After awhile, said Patti, she and Maya began to build a friendship.
“When I used to go get her at recess she used to be sitting by herself just reading and now she’ll be socializing and playing with kids,” said Patti. “It’s a really big improvement in these kids' lives, just coming for the half-hour a week or whatever you can give."
College students in the program dedicate a minimum of a half-hour a week to mentoring, most of which is done in Mentor Island, a space in the HBS library where kids can play games, enjoy activities, and spend time with their mentors.
RIC junior Kristin Apuzzo has been mentoring Michael since she learned about the program from a friend last fall. She and Michael have one-on-one time together during lunch, then play games together in the library. She said her mentoring sessions bring out the inner child in her and have been a rewarding experience.

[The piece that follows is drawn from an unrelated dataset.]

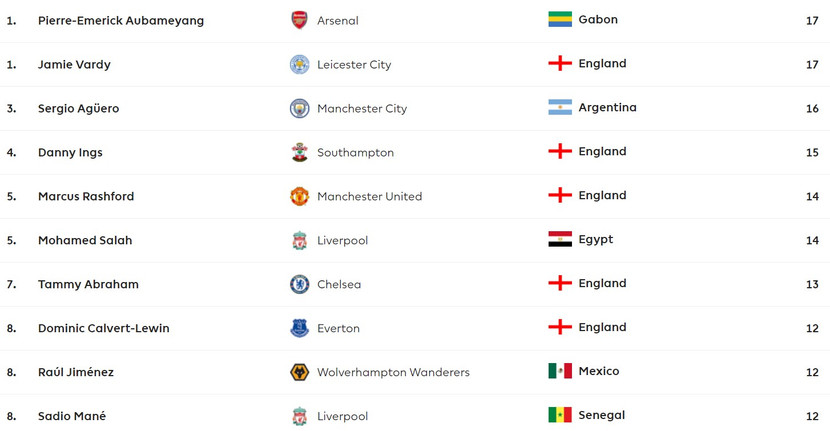Click the Southampton club badge
The width and height of the screenshot is (830, 431).
point(299,152)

Some students give more time than the half-hour minimum each week, said Patti. One mentor, sophomore Marc Antaya, spends time nearly every day with his fifth-grade mentee Max.
Kristin Apuzzo and Michael.
To become a mentor, students must complete two orientation sessions at HBS to learn the rules about the school and the mentoring program. The students then fill out a questionnaire, which requests background information so that Julie Richardson, the school’s guidance counselor and Laurie Parkerson, the school’s librarian, can match them with a mentee.
Both HBS principal Lou Lloyd-Zannini and Starr attribute the program’s rapid success to the efforts of Richardson and Parkerson, who work to keep the program functioning smoothly for mentors, mentees and the administration.
Martha Roberts, associate professor at HBS, said that students spent a cumulative 500 hours working as mentors last semester.
Roberts is a fourth grade teacher in HBS and helps to plan and implement HBS events for students. She is credited with the initial idea for RIC/HBS Mentors and has been working towards making it sustainable for the future.
Many new students have joined the program this year. Of the 40 RIC students that mentor on a regular basis, 30 are new.
“The aspect that I like best about the program is what it does for the kids,” said Lloyd-Zannini. “To see them interact with the older role models who can listen to them and still understand them. They establish bonds.”
“It changes kids lives, it means a lot to them,” said Patti.